__Work task 1__
According to the passage on the Black Flag Army, what were the French casualties at the Battle of Hòa Mộc?
__Work task 2__
Carry on the passage about the Black Flag Army from its final sentence.

── Provided passage ──

In the winter and spring of 1885 3,000 soldiers of the Black Flag Army served during the Siege of Tuyên Quang. At the Battle of Hòa Mộc (2 March 1885), the Black Flag Army inflicted heavy casualties on a French column marching to the relief of Tuyên Quang. French casualties at Hòa Mộc were 76 dead and 408 wounded, the highest casualty rate and the heaviest loss in a single day's fighting sustained by the French during the Sino-French War. Many French officers at Hòa Mộc said that the carnage was even worse than at Sơn Tây fifteen months earlier.

===Disbandment of the Black Flag Army, June 1885===
One of the conditions of the peace treaty between France and China that ended the Sino-French War was that Liu Yongfu should leave Tonkin. By the end of the war Liu had only around 2,000 troops under his command and was in no position to resist pressure from Tang Jingsong and the other commanders of the Yunnan Army to remove the Black Flag Army. Liu crossed into China with some of his most loyal followers, but the bulk of the Black Flag Army was disbanded on Tonkinese soil in the summer of 1885. Unpaid for months and still in possession of their rifles, most of the unwanted Black Flag soldiers immediately took to banditry, under cover of the Cần Vương resistance movement against the French. It took months for the French to reduce them, and the route between Hưng Hóa and the border town of Lào Cai was only secured in February 1886. In 1887, Black Flag bandits remained sufficiently powerful to ransack and pillage Luang Prabang.

== Flags of the Black Flag Army ==

A possible reconstruction of Liu Yongfu's command flags at Sơn Tây

Liu Yongfu evidently had a personal preference for the colour black, having dreamt in his youth that he would one day become a 'general of the black tiger'. The Black Flag Army is named from the colour of Liu's command flags.

───
── Given records ──

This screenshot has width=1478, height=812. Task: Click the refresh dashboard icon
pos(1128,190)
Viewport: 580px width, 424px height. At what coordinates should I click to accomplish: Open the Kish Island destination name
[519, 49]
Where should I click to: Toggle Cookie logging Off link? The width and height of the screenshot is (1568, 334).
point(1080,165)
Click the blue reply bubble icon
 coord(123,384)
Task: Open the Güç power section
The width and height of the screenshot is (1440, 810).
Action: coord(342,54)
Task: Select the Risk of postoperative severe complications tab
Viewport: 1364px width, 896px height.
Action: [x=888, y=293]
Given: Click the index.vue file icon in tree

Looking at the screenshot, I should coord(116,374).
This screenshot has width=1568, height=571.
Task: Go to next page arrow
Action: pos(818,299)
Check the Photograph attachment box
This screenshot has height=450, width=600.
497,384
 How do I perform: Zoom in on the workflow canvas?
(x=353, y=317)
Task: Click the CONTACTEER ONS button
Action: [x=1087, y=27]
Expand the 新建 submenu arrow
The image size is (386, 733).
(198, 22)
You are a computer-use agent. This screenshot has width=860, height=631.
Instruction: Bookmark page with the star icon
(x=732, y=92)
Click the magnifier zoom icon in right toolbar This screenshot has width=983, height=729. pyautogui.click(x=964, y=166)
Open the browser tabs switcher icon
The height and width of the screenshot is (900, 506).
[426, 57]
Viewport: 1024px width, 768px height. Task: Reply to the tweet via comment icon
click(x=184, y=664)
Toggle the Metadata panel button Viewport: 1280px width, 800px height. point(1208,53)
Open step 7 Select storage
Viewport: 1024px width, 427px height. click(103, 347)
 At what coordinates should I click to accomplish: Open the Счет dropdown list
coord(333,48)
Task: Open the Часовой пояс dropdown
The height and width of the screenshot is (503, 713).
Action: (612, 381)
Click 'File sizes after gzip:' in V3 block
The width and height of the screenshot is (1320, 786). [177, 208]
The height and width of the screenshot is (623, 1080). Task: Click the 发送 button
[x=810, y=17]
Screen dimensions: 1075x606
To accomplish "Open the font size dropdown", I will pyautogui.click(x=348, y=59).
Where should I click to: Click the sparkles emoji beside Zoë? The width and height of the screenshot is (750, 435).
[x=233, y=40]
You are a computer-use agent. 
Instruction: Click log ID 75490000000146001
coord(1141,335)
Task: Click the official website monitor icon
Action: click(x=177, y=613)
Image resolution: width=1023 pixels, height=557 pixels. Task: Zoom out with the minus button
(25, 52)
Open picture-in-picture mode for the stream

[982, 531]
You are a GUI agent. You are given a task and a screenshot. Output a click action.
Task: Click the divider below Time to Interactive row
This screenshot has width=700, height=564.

───

__Exercise answer 1__
76 dead and 408 wounded.

__Exercise answer 2__
French sources invariably mention that Liu Yongfu's personal command flags were very large, black in colour, and rectangular. In December, 1873, when Liu Yongfu confronted Francis Garnier outside Hanoi, the Black Flag Army was described as marching under enormous black flags. At the Battle of Palan (September 1, 1883), Liu Yongfu's headquarters was marked with seven identical black flags that were bordered in silver. In the Sơn Tây Campaign (December, 1883), Liu Yongfu ordered three large black flags to be flown above the main gate of the citadel of Sơn Tây, bearing Chinese characters in white.

Individual Black Flag units flew a variety of flags, some rectangular and others triangular. In the afternoon of August 15, 1883, during the Battle of Phủ Hoài, several units of the Black Flag Army emerged from their defences and advanced across open ground to attack the French left wing; according to a French eyewitness, the advancing Black Flag units bore numerous black banners decorated with Chinese characters in either red or white.

Surviving Black Flag banners include a black triangular banner with a representation in white of the seven stars of the Great Bear. The reconstruction shown here displays the Chinese character 令, which, translated to English, currently means "order" or "command".